🤖 AI Summary
This paper addresses the challenge of *controllable concept forgetting* in diffusion models—i.e., precisely excising specific harmful or sensitive concepts without degrading overall generation fidelity. We propose **UnGuide**, a novel framework that integrates LoRA-based low-rank adaptation with a *dynamic anti-guidance mechanism*. Leveraging the stability of early denoising steps, UnGuide adaptively modulates the Classifier-Free Guidance (CFG) scale to enable fine-grained control over LoRA module activation. Its key innovation is the *first dynamic scheduling of guidance scale* to support selective concept forgetting—thereby preventing distortions in unrelated content and preserving image fidelity. Experiments demonstrate that UnGuide significantly outperforms existing LoRA-based baselines on object erasure and sensitive content removal tasks, achieving superior trade-offs between concept elimination accuracy and generative quality.
📝 Abstract
Recent advances in large-scale text-to-image diffusion models have heightened concerns about their potential misuse, especially in generating harmful or misleading content.
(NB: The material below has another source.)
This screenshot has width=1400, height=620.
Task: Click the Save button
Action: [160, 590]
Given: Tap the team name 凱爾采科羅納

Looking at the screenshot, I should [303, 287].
This underscores the urgent need for effective machine unlearning, i.e., removing specific knowledge or concepts from pretrained models without compromising overall performance. One possible approach is Low-Rank Adaptation (LoRA), which offers an efficient means to fine-tune models for targeted unlearning. However, LoRA often inadvertently alters unrelated content, leading to diminished image fidelity and realism. To address this limitation, we introduce UnGuide -- a novel approach which incorporates UnGuidance, a dynamic inference mechanism that leverages Classifier-Free Guidance (CFG) to exert precise control over the unlearning process. UnGuide modulates the guidance scale based on the stability of a few first steps of denoising processes, enabling selective unlearning by LoRA adapter. For prompts containing the erased concept, the LoRA module predominates and is counterbalanced by the base model; for unrelated prompts, the base model governs generation, preserving content fidelity. Empirical results demonstrate that UnGuide achieves controlled concept removal and retains the expressive power of diffusion models, outperforming existing LoRA-based methods in both object erasure and explicit content removal tasks.